A graduate of Waseda University, the Tokyo Institute of Technology and the Massachusetts Institute of Technology, Ohmae earned a Ph.D., not in marketing, not in commerce, not in business administration, not in economics, but in nuclear engineering.
He lives in Tokyo, but his unusual academic background and his travels worldwide have given him a unique perspective on what he believes will be an increasingly borderless world.
Strategic thinking is a large part of that world. Ohmae looks at the conceiving of a strategy as a creative act. In an excerpt from his book, From the Mind of the Strategist – Business Planning for Competitive Advantage, he writes:
Favorable conditions
‘In business, as on the battlefield, the object of strategy is to bring about the conditions most favorable to one’s own side.
‘In strategic thinking, one first seeks a clear understanding of the particular character of each element of a situation, and then makes the fullest possible use of human brainpower to structure the elements in the most advantageous way.
‘Phenomena and events in the real world do not always fit a linear model.
‘Hence, the most reliable means of dissecting a situation into its constituent parts, and then reassembling them in the desired pattern is not a step-by-step methodology such as systems analysis.
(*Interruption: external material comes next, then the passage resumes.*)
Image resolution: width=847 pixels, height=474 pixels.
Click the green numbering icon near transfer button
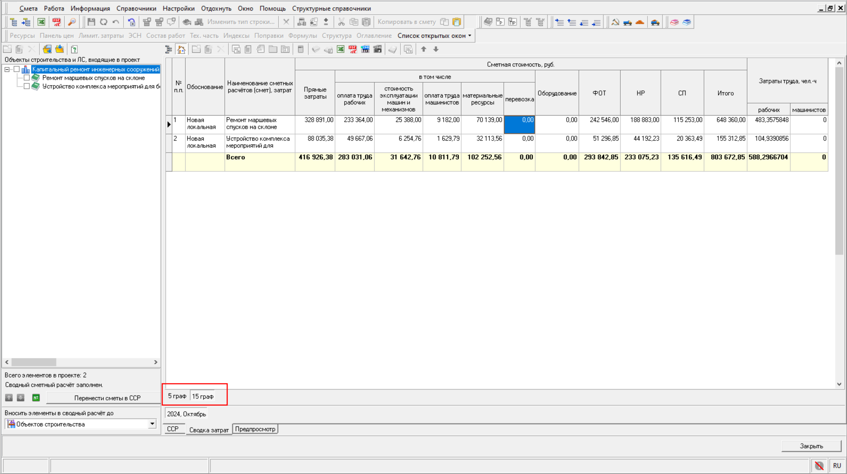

Rather, it is that ultimate non-linear thinking tool, the human brain.
Reintegration
‘No matter how difficult or unprecedented the problem, a breakthrough to the best possible solution can come only from a combination of rational analysis based on the real nature of things, and imaginative reintegration of all the different items into a new pattern using non-linear brain power.’
Here is a man schooled in the numerative and the linear, trained in the sciences, a post-graduate in nuclear engineering, a renowned adviser to the temples of linearity we call Big Business, a man who has the ear of the linear world, preaching non-linearity, non-linear thinking, non-linear brain power.
Non-linearity
The non-linearity that Kenichi Ohmae espouses, the same non-linearity that scares the pants off brand managers and marketing directors, produces creative breakthroughs in all fields, and that includes advertising.
Hailed as an important thinker, respected as a business visionary, Ohmae is breaking through the pervasive linearity of the client community.
The creative possibilities for advertising inherent in this are endless. The advertising community would do well to appropriate the thinking of Kenichi Ohmae and others like him.
Marty Myers is chairman of Miller Myers Bruce DallaCosta in Toronto.